Antonin Dvorak 1841-1904
Dvorak was a composer of romantic music, who often incorporated the folk music of Moravia and his native Bohemia into his works. Dvorak’s father was a butcher and sometime player of the zither, who hoped that his son would follow his footsteps as a butcher, but Antonin had other ideas. Dvorak studied the organ and became an accomplished player of the violin and viola. He started playing professionally at the age of eighteen, and wrote his first string quartet when he was twenty. Dvorak played the viola in the Bohemian Provisional Theater Orchestra, which was conducted by Bedrich Smetana for some of the time Dvorak was there. There can be little doubt working with the father of the Czech style of music would have had a profound impact on Dvorak’s compositions. Johannes Brahms was an admirer of Dvorak’s work, and was also a tremendous influence on Dvorak, and the two composers became good friends. Dvorak spent a number of years working and teaching in New York. Some of Dvorak’s better known works include the New World Symphony, Slavonic Dances, American String Quartet, Cello Concerto in B Minor, and the choral work Stabat Mater.

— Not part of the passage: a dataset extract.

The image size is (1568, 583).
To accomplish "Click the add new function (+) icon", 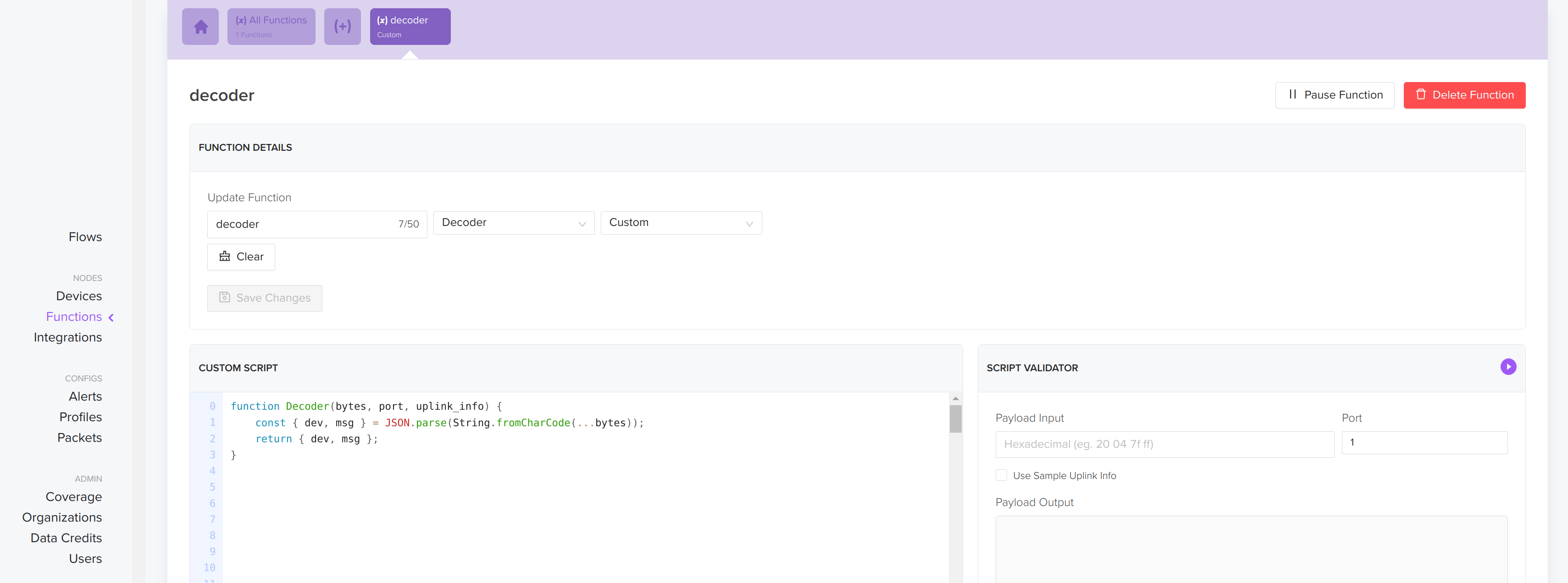I will coord(342,27).
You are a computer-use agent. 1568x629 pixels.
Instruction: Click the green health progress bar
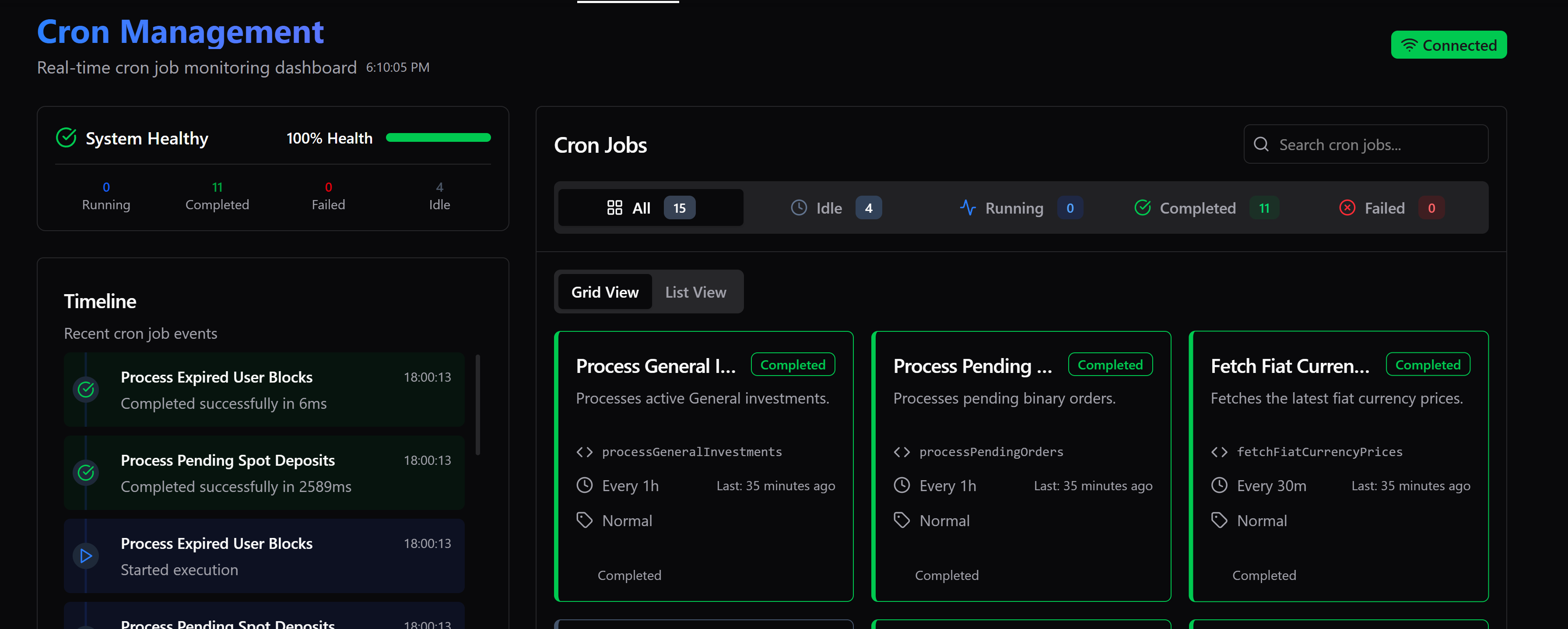point(438,137)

The Concerto for Violin and Orchestra in A minor, was the second of the three concertos that Dvorak composed and orchestrated. Dvorak had met the great violinist Joseph Joachim in 1878 and decided to write a concerto for him. It was finished in 1879, but Joachim was skeptical of the way the work was constructed, and never played the piece that had been written for him. The concerto was premiered in 1883 in Prague by the violinist Frantisek Ondricek, who also gave its first performances in Vienna and London.
“Smetana was the one who founded Czech music, but Anton Dvorak was the one who popularized it.” (Schonberg)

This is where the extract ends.